## SELECTED EXTRACT
========================

Detail in Dive Dorset: 109 p96: GPS; 50 36.50N; 02 32.00W
Also – 30 gun West Indiaman – An account of the Hope, by a Gentleman, published in 1749. Bodleian Library. (Also in LARN) – Chesil Cove. Crew of seventy four saved by the fallen mast. The mast however formed a bridge for the looters, who it was said removed £50,000 worth of bullion (Silver & Gold Dust).
‘HOPE’ of Amsterdam, 16th January 1749
Probably the wealthiest ship ever to founder on Chesil Beach was the Dutch vessel ‘Hope’. The ship had been away from her home port Amsterdam far many months on a most profitable voyage to South America, trading illegally in the Spanish colonies where Spanish settlers exploiting the gold and silver mines had almost unlimited wealth to pay for European goods. The ‘Hope’ was in effect smuggling, for although Spain failed to supply her colonists adequately, foreign ships were unwelcome. The rewards for the trade were high, but the risks were great and the ‘Hope’ was armed with 30 guns to repel any attempt at capture.
Having almost completed her hazardous voyage home, the ‘Hope’ encountered storms in the English Channel and on 16th January 1749 she came ashore almost opposite Fleet House. Is there a suggestion of deliberate wrecking on that night? One writer claimed there was no light showing from Portland lighthouses ‘whether from intense mists and particular fogginess of the air, or from the neglects of the persons concerned. I shall not pretend to determine’.

========================

## INFORMATION SUPPLIED
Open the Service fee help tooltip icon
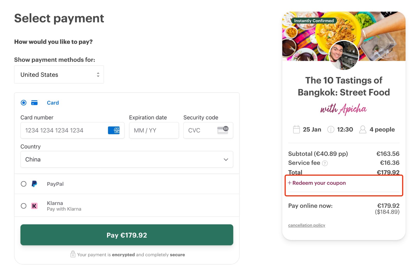The width and height of the screenshot is (414, 268). (x=325, y=163)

========================

## THE TASK
In the text on the wreck of the Hope, what saved the ship's crew of seventy-four?

## RESULT OF THE TASK
The fallen mast.